### Exercise details
Please restate every record below word for word and skip the pictures.

[Available data — start]

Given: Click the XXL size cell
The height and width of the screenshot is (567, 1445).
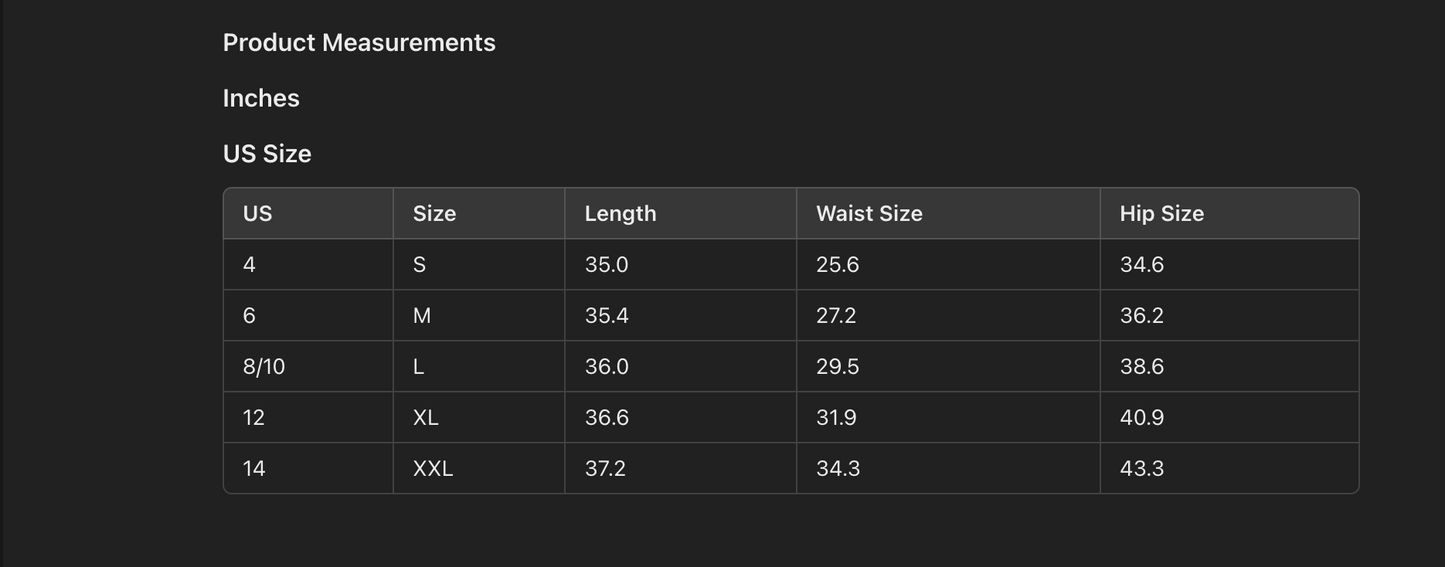Looking at the screenshot, I should point(433,469).
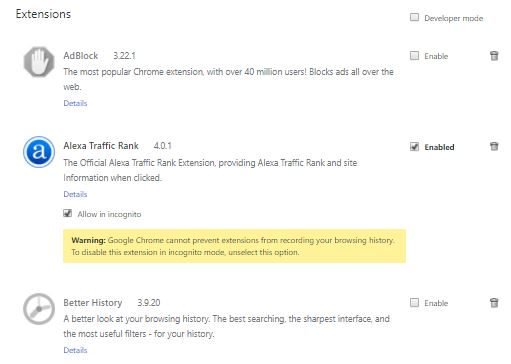Remove AdBlock using its trash icon

tap(494, 56)
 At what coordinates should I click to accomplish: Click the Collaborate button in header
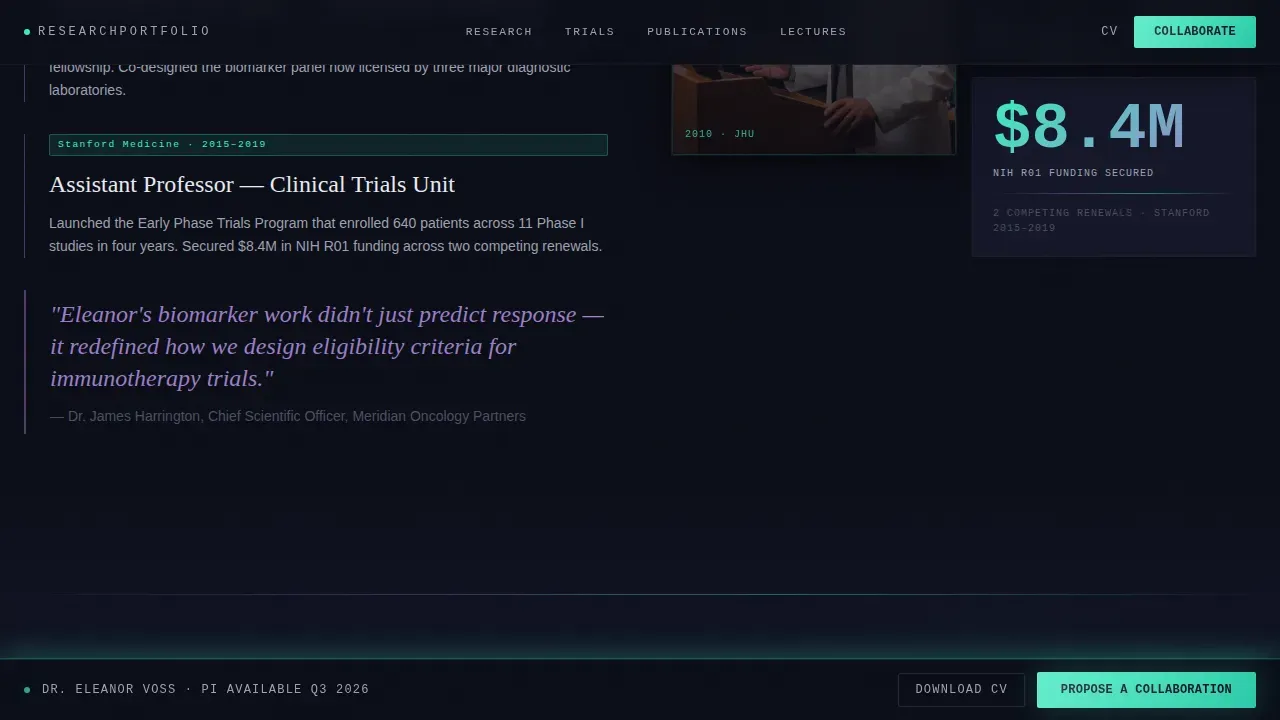coord(1195,32)
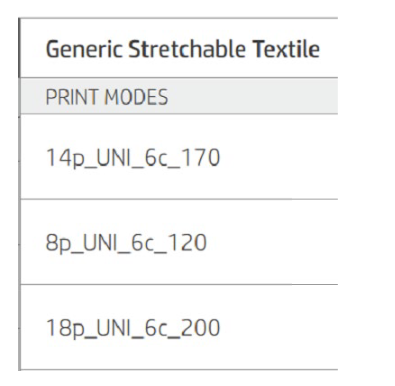Click the Generic Stretchable Textile heading

(183, 49)
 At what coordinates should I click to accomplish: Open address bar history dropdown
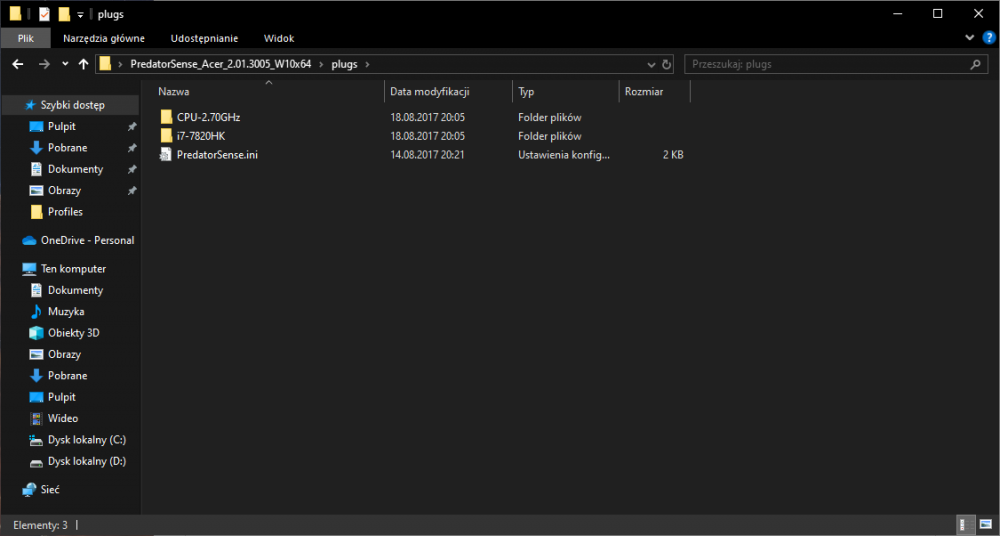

[Available data — finish]

### Response box
Given: Click the XXL size cell
The height and width of the screenshot is (567, 1445).
Looking at the screenshot, I should point(433,469).
Remove AdBlock using its trash icon

tap(494, 56)
 At what coordinates should I click to accomplish: Click the Collaborate button in header
coord(1195,32)
Click the Generic Stretchable Textile heading

(183, 49)
 At what coordinates should I click to accomplish: Open address bar history dropdown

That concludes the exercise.